• TAREAS REQUERIDAS:
a) Reescribe de forma más breve el párrafo del texto sobre la Guerra Civil y el franquismo que empieza con «Resulta ciertamente intrigante», conservando sus datos principales.
b) Continúa el texto sobre la Guerra Civil y el franquismo a partir de su última oración.

• TEXTO PARA ANALIZAR:
——————————

Resulta ciertamente intrigante comprobar cómo, casi cada día, aparecen a la esfera pública y mediática noticias y opiniones enfrentadas sobre la Guerra Civil española y el franquismo. Y es que, para muchos, se trata de episodios de nuestra historia que deberían estar ya superados o, en el peor de los casos, arrojados al olvido en aras de una supuesta reconciliación nacional cuya prueba más fehaciente sería la llamada Transición democrática que siguió a la muerte del dictador. Para otros, esa reconciliación no puede producirse ni es imaginable siquiera hasta que no sea restituida la memoria de los vencidos, juzgados los culpables y reparados, en lo posible, los daños y el dolor producido por los vencedores.

Otros, deseamos los menos, sienten una nostalgia más o menos callada por un régimen que enarboló supuestamente los valores de la civilización cristiana, que purgó España de ideas extranjerizantes y perniciosas, asegurando un remanso de paz social fundado en el orden y las tradiciones patrias.

——————————

• MATERIAL PROPORCIONADO:
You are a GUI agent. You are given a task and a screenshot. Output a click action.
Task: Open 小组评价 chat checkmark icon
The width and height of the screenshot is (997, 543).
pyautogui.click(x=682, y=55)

——————————

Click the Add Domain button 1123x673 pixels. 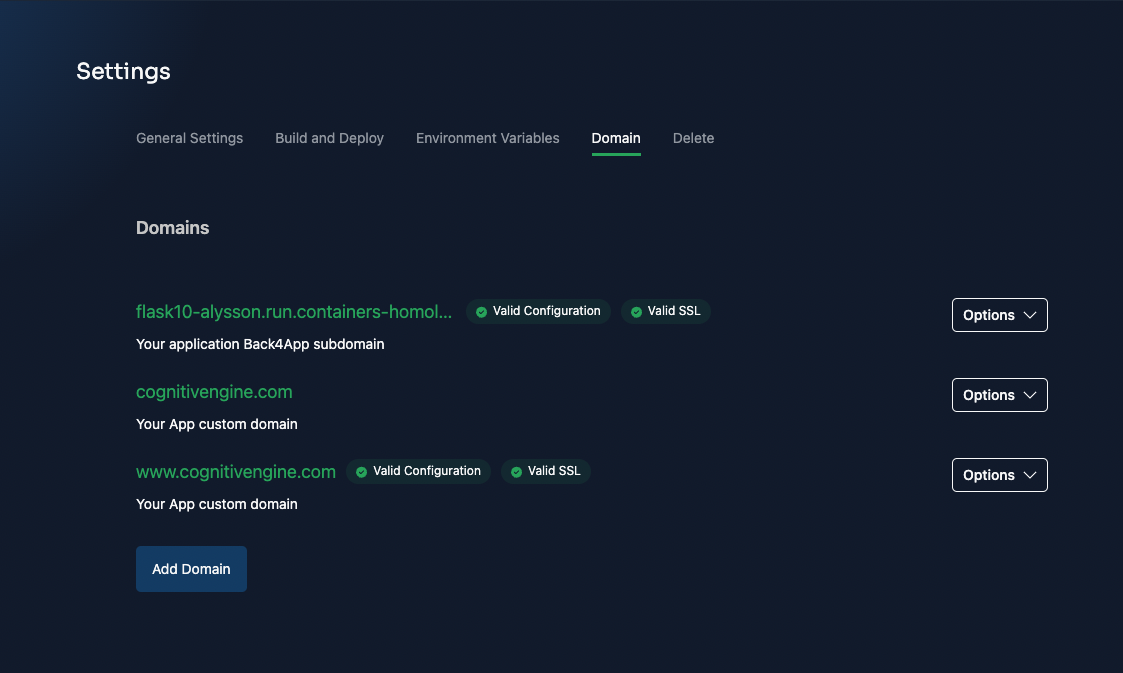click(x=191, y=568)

——————————

• RESPUESTAS POR TAREA:
a) Casi a diario surgen en la esfera pública y mediática noticias y opiniones enfrentadas sobre la Guerra Civil española y el franquismo. Para muchos, son episodios que deberían estar superados u olvidados en nombre de una reconciliación nacional, cuya mejor prueba sería la Transición democrática posterior a la muerte del dictador. Para otros, esa reconciliación es imposible mientras no se restituya la memoria de los vencidos, se juzgue a los culpables y se reparen, en lo posible, los daños y el dolor causados por los vencedores.

b)
Sería erróneo afirmar que otros países regidos por gobiernos fascistas en el siglo pasado hayan superado ya los traumas y consecuencias que pudieron derivarse de aquellos. Bien al contrario, el fascismo sentó sus bases en percepciones y condicionantes sociales, económicos, laborales, raciales, etc., que parecen siempre agazapados ante la posibilidad de nuevas derivas y reajustes. Con todo, el caso español contiene ciertas idiosincrasias que aparentemente nos condenan a una perenne reflexión sobre nosotros mismos, nuestro pasado y nuestro futuro, sobre el país en el que vivimos y sobre los símbolos destinados a vertebrar el sentimiento nacional.

En este sentido, que el régimen franquista se instaurara sobre las cenizas de una brutal guerra fratricida y la cruenta represión que le sirvió de epílogo, no debe ser interpretado sino como el punto de partida de gran parte de lo que hoy somos como país. Y es que, desde un punto de vista reflexivo y cauto ante posiciones ingenuas, el origen violento del poder no es en absoluto una excepcionalidad histórica. Se trata, bien al contrario, de una regularidad tercamente repetida en la historia de la humanidad que, sin embargo, no puede ser suficiente para explicar la estabilidad de los sistemas políticos.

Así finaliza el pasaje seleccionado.